O líder do PT na Câmara, Paulo Teixeira (SP), defende a regulação restrita da produção de drogas. Para ele, o caminho não seria a legalização, mas a criação de uma estratégia para esvaziar o poder econômico do mercado de drogas. “Basicamente, eu defendo que se transfira a questão das drogas da esfera criminal para a área da Saúde. Falo de regulação da produção e de atendimento ao usuário. Não de legalização. É preciso mudar, ainda que haja a necessidade de passos lentos e cuidadosos”, ressalta.
Indicado para assumir a Senad em janeiro deste ano, Pedro Abramovay, ex-secretário nacional de Justiça, deixou o Ministério da Justiça antes mesmo de ser nomeado. A saída dele teria sido motivada por uma declaração na qual defendia penas alternativas para pequenos traficantes. Até hoje, Abramovay prefere não falar sobre o caso porque, segundo o próprio, desvia as atenções de um assunto maior e mais importante, que é a política sobre drogas. Ele continua discordando da posição do governo.

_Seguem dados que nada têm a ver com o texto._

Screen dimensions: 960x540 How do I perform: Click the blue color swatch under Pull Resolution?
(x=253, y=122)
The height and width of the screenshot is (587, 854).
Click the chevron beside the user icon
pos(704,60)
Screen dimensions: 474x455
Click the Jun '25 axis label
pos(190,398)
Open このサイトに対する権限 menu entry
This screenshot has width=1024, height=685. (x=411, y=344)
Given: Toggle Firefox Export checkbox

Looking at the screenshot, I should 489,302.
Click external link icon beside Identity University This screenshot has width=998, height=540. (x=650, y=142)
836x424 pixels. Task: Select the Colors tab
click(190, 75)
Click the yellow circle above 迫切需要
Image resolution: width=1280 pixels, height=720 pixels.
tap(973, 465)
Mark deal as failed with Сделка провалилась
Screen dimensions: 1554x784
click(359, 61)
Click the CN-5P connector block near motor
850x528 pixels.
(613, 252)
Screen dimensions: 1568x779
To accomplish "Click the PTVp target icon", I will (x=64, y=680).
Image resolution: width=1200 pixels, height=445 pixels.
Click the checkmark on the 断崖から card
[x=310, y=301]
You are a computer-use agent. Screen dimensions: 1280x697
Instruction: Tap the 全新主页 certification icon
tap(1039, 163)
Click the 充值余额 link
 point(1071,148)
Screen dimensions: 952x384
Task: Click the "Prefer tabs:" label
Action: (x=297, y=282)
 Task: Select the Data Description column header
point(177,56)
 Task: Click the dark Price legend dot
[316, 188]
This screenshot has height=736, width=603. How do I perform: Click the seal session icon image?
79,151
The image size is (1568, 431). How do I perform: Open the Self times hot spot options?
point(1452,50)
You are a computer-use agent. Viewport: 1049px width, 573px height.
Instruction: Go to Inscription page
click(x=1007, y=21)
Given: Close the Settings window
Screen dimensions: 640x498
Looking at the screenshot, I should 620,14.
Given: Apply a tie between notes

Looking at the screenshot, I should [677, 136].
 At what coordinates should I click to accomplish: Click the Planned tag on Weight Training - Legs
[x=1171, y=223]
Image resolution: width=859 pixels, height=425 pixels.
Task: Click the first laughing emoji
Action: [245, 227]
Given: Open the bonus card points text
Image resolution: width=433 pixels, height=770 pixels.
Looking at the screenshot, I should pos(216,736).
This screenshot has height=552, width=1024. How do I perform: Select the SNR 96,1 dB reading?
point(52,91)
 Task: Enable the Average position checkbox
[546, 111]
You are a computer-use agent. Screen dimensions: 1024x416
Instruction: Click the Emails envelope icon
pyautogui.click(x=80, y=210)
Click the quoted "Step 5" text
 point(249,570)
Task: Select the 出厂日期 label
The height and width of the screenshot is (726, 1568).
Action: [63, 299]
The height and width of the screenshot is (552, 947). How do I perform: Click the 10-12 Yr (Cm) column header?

“A questão da descriminalização não passa somente pela vontade de um país. Não dá para ser um movimento solitário e não se pode tratar todas as drogas da mesma maneira. Acho saudável que essa discussão esteja acontecendo. Do jeito que a legislação é atualmente, há mais danos que benefícios. No Brasil, prendem-se muitas pessoas que estão mais próximas de serem usuárias que traficantes, e a lei de 2006 criou uma ilusão de país liberal, o que não existe”, comenta. “O Supremo Tribunal Federal (STF) decidiu, no fim do ano passado, que é possível conceder penas alternativas. Jogar qualquer um envolvido com drogas na prisão é suicídio”, completa.
A legislação brasileira proíbe o consumo e a comercialização das drogas. Apesar da Lei nº 11.343 de 2006 determinar penas mais brandas para usuários do que para traficantes, o número de presos envolvidos com entorpecentes continua aumentando. Esse é apenas um dos argumentos usados pelo ex-presidente, por ex-integrantes do governo de Luiz Inácio Lula da Silva e por parlamentares da base aliada de Dilma Rousseff.
Consciência
“Só quem é burro não muda de opinião diante de fatos novos. Eu não tinha consciência da gravidade e do que significava essa questão naquela época como tenho hoje”, diz FHC, no documentário. Ele explica também que a pressão norte-americana influenciava diretamente as medidas tomadas. De acordo com ele, a guerra contra as drogas nos moldes que tem sido feita até hoje fracassou.
Para ilustrar exemplos bem-sucedidos, Fernando Henrique viaja por países que adotam posturas diferentes das brasileiras em relação ao problema. Em Portugal, por exemplo, todas as drogas foram descriminalizadas e o acesso ao tratamento dos dependentes foi expandido. Com o tempo, o aumento do consumo tornou-se o menor da Europa.
Na quinta-feira, FHC participa de uma conferência da Comissão Global e Política Sobre Drogas, nos EUA, para defender alterações na política mundial. O grupo é formado por nomes expressivos, como Kofi Annan, ex-secretário-geral da Organização das Nações Unidas; Mario Vargas Llosa, escritor peruano e vencedor do Prêmio Nobel de Literatura; e Paul Volcker, ex-presidente do Banco Central norte-americano.